Монастырь в Морозных горах
Безмятежный покой, пронизанный неумолчным гулом стекающего с вершин ветра, несущего снежную крупу и ледяную свежесть. Густеющая тень c внимательным, испытующе глядящим оком Сатины шелковым покрывалом наваливалась на мир – сливаясь с еще яркой лазурью над чеканным профилем гор, так что глаз не мог бы различить, где еще отсвет солнца, а где уже надвигающаяся мгла. Оттенки синевы. Без единого проблеска ядовитой зелени.
Чаемой, страстно желаемой. Недостижимой.
Отец-наставник считал, что слезы свидетельствовали об откровении. Братья-послушники втихую посмеивались: деревенщина, приютский сосунок. Никто не знал о тоске. Каждый миг – воинское ли правило, послушническая ли работа, молитвенное ли бдение – тоска заливала все вокруг своей горечью. Полынной. Отдающей медью – как разбитая губа, как пригубленная после исповеди чаша. Горечью отдавала еда, горькими были лица, и слова Преподобной, проникновенные и ведущие в стягивающую сияющие звезды морозную пелерину, также расплывались на языке уксусом и чесноком.

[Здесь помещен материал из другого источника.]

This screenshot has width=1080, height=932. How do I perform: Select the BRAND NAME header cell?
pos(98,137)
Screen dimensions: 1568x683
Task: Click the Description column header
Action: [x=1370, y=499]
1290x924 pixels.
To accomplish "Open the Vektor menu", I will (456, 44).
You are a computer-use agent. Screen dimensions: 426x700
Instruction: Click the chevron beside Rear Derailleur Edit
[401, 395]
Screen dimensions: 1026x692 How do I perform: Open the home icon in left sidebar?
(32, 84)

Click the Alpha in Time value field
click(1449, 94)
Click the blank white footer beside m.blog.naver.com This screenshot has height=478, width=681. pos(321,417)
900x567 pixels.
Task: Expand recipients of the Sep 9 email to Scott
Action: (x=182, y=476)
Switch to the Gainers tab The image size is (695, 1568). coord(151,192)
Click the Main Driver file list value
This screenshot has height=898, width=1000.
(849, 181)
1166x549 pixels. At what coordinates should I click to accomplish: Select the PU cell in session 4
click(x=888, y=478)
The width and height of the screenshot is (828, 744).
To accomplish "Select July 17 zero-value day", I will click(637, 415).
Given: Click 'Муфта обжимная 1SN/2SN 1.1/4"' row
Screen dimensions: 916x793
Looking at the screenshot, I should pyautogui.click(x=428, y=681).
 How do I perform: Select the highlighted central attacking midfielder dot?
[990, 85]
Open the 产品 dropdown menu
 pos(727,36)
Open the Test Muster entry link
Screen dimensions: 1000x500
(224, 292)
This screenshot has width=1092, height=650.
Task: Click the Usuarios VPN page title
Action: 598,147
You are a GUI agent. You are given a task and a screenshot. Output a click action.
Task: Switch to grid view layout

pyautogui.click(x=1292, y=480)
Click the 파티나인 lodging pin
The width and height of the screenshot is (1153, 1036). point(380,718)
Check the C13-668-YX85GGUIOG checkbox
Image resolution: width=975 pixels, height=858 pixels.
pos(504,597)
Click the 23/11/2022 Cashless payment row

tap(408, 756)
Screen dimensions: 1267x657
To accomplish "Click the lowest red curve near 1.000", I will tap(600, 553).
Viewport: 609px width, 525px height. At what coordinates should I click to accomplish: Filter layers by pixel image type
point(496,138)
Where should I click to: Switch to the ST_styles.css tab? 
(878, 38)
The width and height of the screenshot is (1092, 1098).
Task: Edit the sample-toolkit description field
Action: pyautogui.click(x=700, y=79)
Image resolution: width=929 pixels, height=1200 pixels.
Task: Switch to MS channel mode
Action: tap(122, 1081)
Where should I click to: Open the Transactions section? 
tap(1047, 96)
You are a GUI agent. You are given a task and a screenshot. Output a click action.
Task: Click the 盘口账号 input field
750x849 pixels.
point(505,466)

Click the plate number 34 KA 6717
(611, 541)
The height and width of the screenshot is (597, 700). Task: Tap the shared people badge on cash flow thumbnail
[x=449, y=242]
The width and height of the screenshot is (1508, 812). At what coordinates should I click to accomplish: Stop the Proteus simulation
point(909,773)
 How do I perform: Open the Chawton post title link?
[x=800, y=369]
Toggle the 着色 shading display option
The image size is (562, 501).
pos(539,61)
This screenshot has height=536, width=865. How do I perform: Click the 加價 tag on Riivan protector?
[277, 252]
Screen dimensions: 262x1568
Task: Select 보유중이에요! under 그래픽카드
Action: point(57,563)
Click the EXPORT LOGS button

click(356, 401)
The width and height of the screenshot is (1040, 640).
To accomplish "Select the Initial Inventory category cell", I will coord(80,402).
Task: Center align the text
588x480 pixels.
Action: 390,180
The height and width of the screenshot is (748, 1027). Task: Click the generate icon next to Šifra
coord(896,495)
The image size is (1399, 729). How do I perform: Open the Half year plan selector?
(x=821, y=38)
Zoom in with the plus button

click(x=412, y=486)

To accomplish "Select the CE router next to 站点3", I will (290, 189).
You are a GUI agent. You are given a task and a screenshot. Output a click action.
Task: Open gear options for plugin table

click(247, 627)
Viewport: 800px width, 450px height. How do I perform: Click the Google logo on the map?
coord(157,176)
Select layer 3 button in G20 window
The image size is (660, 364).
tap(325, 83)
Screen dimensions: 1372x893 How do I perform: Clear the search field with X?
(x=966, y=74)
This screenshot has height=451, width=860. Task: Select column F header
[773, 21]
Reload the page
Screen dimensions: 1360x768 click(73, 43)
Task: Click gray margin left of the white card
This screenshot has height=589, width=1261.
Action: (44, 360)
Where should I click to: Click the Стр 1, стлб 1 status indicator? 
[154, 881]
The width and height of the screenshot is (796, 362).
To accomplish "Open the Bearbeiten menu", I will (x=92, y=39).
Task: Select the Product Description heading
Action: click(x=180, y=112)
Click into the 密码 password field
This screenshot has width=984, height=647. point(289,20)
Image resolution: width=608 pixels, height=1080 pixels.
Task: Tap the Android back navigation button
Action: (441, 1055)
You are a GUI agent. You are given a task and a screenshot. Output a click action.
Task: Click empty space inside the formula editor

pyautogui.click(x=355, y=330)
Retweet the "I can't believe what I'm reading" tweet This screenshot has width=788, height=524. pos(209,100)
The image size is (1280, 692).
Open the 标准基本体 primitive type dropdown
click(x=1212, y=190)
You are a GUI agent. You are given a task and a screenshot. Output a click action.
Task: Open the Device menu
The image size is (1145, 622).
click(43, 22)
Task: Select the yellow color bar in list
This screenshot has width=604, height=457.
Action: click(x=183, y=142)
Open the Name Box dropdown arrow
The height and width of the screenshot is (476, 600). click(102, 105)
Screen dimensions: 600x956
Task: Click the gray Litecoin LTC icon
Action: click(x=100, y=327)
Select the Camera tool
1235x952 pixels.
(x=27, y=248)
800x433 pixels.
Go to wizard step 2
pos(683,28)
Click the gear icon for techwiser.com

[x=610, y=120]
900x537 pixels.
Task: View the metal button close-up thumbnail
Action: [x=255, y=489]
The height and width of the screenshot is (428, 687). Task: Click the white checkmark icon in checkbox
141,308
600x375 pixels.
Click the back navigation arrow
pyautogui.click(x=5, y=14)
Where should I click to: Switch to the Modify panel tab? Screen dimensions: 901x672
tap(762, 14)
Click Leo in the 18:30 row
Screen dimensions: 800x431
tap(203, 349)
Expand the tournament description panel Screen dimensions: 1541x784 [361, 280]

Долгая привычка к одиночеству – здесь превратилась в озноб заброшенности. Тьма молчала, хотя каждый вечер была звана. Всей душой, всем существом, зов бился о прозрачную, обжигающую своей пустотой и отчужденностью стену, и всякий раз разлетался тысячами осколков, тающих в ладони лунного света. Голубовато-стального, изжелта-белого. Серебряного. Пока в невообразимой дали, над бескрайним морем Диких земель на пробуждалась нестерпимо-яркая полоса расплавленного золота, обращающая тьму в звонкую лазурь обычного горного неба – и очередной день не вырастал тугим плетением дел, забот, слов.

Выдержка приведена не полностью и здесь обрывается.